Had Chawla applied Sri Aurobindo’s philosophy directly on stage or used traditional gestures to speak to current concerns, she would have created mundane works. She studied to form an opinion and searched within herself and her actor. The impressions of Bhima and other myths that formed the core of his later works were chosen because “with modernity we assume we have a more fashionable physiological and psychological understanding of the world, but our ethical dilemmas do not haven’t changed from the mythical stories of the ages. there is,” Vinay says.

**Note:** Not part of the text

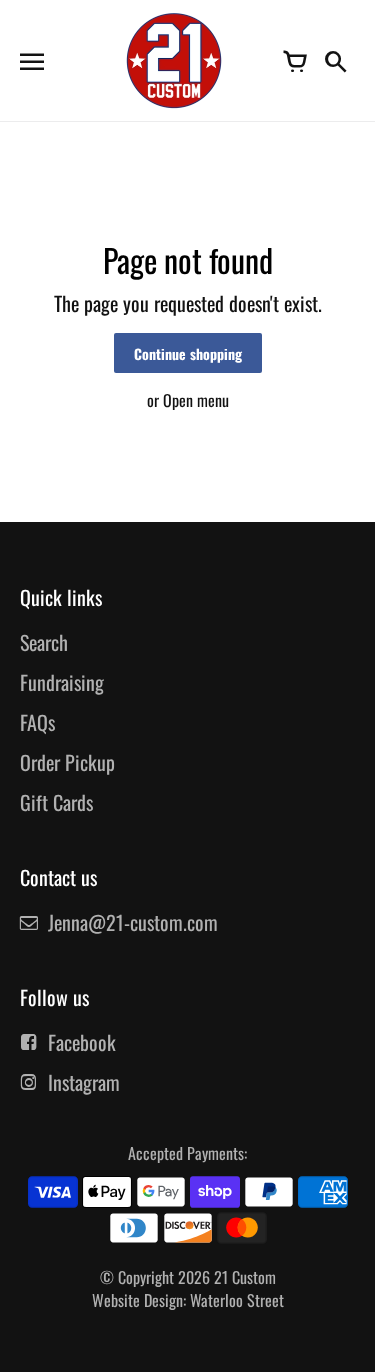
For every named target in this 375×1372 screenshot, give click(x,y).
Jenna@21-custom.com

Bhima started as an exploration to show two Bhima, one strong and the other a child, in a flash of a second. Vinay is on stage, knuckles planted on the ground and the light illuminating only the tense muscles of his back. Then, only her hands unclench, and as her head spins, the audience sees a baby face. Bhima is an example of how Chawla and Vinay created subsequent works such as Brhannala, which traces the concept of ardhanarishwar in terms of gender fluidity – male and female energies in the same body; and Ganapati, inspired by the koodiyattam, and how the mathematical progressions of a rhythmic structure reflect a basic human emotion.
Bali (2018), Adishakti’s first production after Chawla’s death, was directed by 39-year-old Nimmy Raphel, a lead actor in the group. It maintains Chawla’s methodology – a months-long gestation process, no linear storytelling, with each actor playing multiple roles and stories threading into each other. “Our idea is that the actor expresses the bhava and the audience gets the rasa,” explains Vinay.
Theater students find that at Adishakti, the heart of every production is to work on the breath. “Our ideas of happiness depend on social constructs (jobs, home, and money), which respond to four main impulses: greed, desire, lust, gluttony. We see this when we look at the breath philosophically,” says- he. The adishakti theatrical path is complex, it requires confronting one’s strengths and fears. There is a lot to learn and unlearn. “In Adishakti, there is no property, we are only guardians. We let’s enrich the space and the method and transfer to the next generation of artists,” says Vinay.